Vincent Pagé, président de l’entreprise Arc-en-Ciel inc., qui se spécialise dans la fabrication de
cerfs-volants termine actuellement sa dixième année d’exploitation. Comme à chaque année il a
fait appel à une firme comptable pour la préparation de ses états financiers en date du 31
décembre 20-7. Ne connaissant rien aux conventions comptables Vincent a de la difficulté à
comprendre certains traitements comptables, il vient donc vous rencontrer afin que vous lui
apportiez des éclaircissements :
1. D’abord, ma comptable a tenté en vain de m’expliquer quelques principes comptables afin
que je puisse mieux comprendre la façon dont doivent être établis mes états financiers. Il
semble qu’un des principes importants pour la préparation de l’état des résultats soit le
principe de réalisation.

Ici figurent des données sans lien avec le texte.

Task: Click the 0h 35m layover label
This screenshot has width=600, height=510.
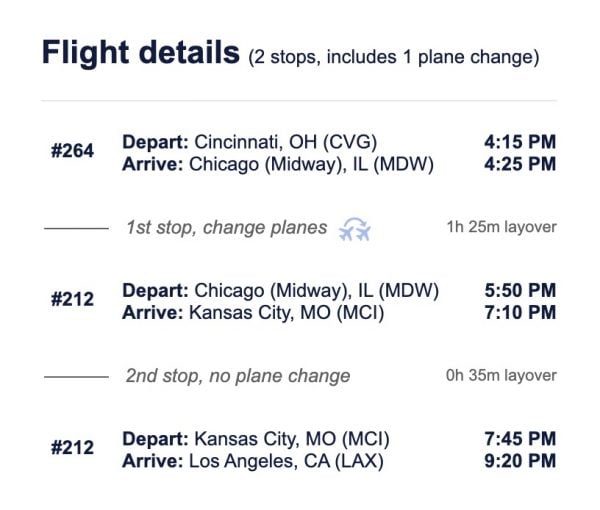Action: (501, 376)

Qu’entend-on par ce principe et de quelle façon est-il relié au
principe du rapprochement des produits et des charges et à celui de l’indépendance des
exercices ?
2. Ainsi, si j’ai bien compris, lorsque je fais l’achat d’un taille-crayons ou d’une corbeille à
papier, je dois comptabiliser aux immobilisations le coût d’achat de ces biens, et l’amortir
par la suite, si je veux obtenir un bon appariement des produits et des charges. Mais ce n’est
pas ce qui a été fait dans mes états financiers; le coût d’achat de mes fournitures de bureau
pour l’exercice au montant total de 75 $ a été immédiatement passé en charges.

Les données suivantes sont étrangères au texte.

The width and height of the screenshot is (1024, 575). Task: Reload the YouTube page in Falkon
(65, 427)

3. Au cours de l’exercice, j’ai fait un emprunt de 10 000 $ pour lequel j’ai signé une promesse
de rembourser 10 000 $ dans un an plus des intérêts de 1 000 $. J’ai du mal à comprendre
pourquoi ma comptable a enregistré cet emprunt à 10 000 $ et non à 11 000 $.
4. Au début du mois de décembre, une jeune entreprise m’a approché pour faire l’achat d’une
importante quantité de marchandises de mon entreprise mais en me faisant part de leur
manque de liquidités à court terme. Comme je ne pouvais refuser cette offre très
intéressante j’ai signé l’entente suivante : versement initial de 30 % du montant de la
facture, le solde encaissable sur une période maximale de 18 mois. De plus, j’ai rajouté à
l’entente qu’en cas d’inobservance des engagements de la part du client, je reprenais
possession de la marchandise. Suite à l’émission de la facture en date du 15 décembre j’ai
donc comptabilisé 100 % de la vente dans mes revenus de l’exercice 20-7. Ma comptable
est en désaccord avec ce traitement.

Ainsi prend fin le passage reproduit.